Japanese light novel series

 (人妻教師が教え子の女子高生にドはまりする話, Hitozuma Kyōshi ga Oshiego no Joshi Kōkōsei ni Do-hamari Suru Hanashi) is a Japanese light novel series written by Hitoma Iruma and illustrated by Pushio Nekoyashiki. It was originally posted as a web novel on Kadokawa's online publication platform Kakuyomu from March 2024 to November 2025, before being published under ASCII Media Works' Dengeki Bunko imprint. Three volumes were published between September 2024 and September 2025. A manga adaptation illustrated by Shion Kawakami began serialization in ASCII Media Works' Comic Dengeki Daioh "g" magazine in August 2025 and has been compiled into a single tankōbon volume as of February 2026.

==Plot==
Itsuki Ichigohara, a high school teacher, finds herself becoming close to Rin Togawa, one of her students. Rin, who has a cheerful personality, has become attached to Itsuki. Learning that Rin has complicated family issues, Itsuki tries to help Rin. As she gets closer to Rin, Itsuki feels conflicted about her relationship with her, and how she can deal with her roles as a married woman and as Rin's teacher.

==Characters==
- Itsuki Ichigohara (苺原 樹, Ichigohara Itsuki)
Rin's homeroom teacher. She is called Ichigo-sensei by Rin, a shortening of her family name. Although she has been married for four years, she does not share a room with her husband. She later starts an affair with Rin after the two become close.
- Rin Togawa (戸川 凛, Togawa Rin)
A cheerful high school student who belongs to Itsuki's class. Her father died when she was young, while her mother started a relationship with a woman some time after.
- Takasora Hoshi (星高 空, Hoshi Takasora)
Rin's friend. When Itsuki first encounters her, Takasora introduces herself as Rin's older sister, although Itsuki quickly sees through this.

==Media==
===Light novel===
The series is written by Hitoma Iruma, who originally began posting it as a web novel on Kadokawa's online publication platform Kakuyomu on March 13, 2024, with the last chapter, an epilogue, being posted on November 14, 2025. It was later picked up for publication by ASCII Media Works, which published it under its Dengeki Bunko imprint. Three volumes were published between September 10, 2024, and September 10, 2025.

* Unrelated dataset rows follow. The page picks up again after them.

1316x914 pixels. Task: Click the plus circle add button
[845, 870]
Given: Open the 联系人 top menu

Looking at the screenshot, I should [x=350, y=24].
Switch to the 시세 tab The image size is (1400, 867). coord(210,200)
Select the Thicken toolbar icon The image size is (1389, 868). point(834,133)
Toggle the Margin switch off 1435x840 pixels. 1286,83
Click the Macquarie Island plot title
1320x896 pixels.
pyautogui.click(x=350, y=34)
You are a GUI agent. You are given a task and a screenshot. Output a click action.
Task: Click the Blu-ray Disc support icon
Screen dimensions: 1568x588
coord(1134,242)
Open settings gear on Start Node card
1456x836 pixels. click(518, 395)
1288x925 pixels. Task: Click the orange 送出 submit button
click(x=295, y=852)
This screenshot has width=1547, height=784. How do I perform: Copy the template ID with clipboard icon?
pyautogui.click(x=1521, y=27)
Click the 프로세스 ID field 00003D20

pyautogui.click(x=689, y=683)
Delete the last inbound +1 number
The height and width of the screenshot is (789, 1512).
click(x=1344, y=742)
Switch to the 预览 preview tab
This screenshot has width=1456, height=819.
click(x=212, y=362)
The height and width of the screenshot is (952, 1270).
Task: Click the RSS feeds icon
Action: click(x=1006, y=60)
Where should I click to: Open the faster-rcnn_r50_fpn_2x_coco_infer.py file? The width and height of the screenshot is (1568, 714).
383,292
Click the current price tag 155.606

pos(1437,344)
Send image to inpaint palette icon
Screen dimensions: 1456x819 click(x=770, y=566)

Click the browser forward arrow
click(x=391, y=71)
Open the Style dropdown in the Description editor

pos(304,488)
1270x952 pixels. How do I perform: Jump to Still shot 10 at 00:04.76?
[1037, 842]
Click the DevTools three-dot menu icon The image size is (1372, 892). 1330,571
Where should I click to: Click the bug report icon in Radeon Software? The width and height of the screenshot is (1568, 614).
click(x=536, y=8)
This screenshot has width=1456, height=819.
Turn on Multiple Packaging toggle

| No. | Release date | ISBN |
|---|---|---|
| 1 | September 10, 2024 | 978-4-04-915806-9 |
| 2 | January 10, 2025 | 978-4-04-916091-8 |
| 3 | September 10, 2025 | 978-4-04-916535-7 |

===Manga===
A manga adaptation illustrated by Shion Kawakami began serialization in ASCII Media Works' Comic Dengeki Daioh "g" magazine on August 27, 2025. The first tankōbon volume was released on February 27, 2026.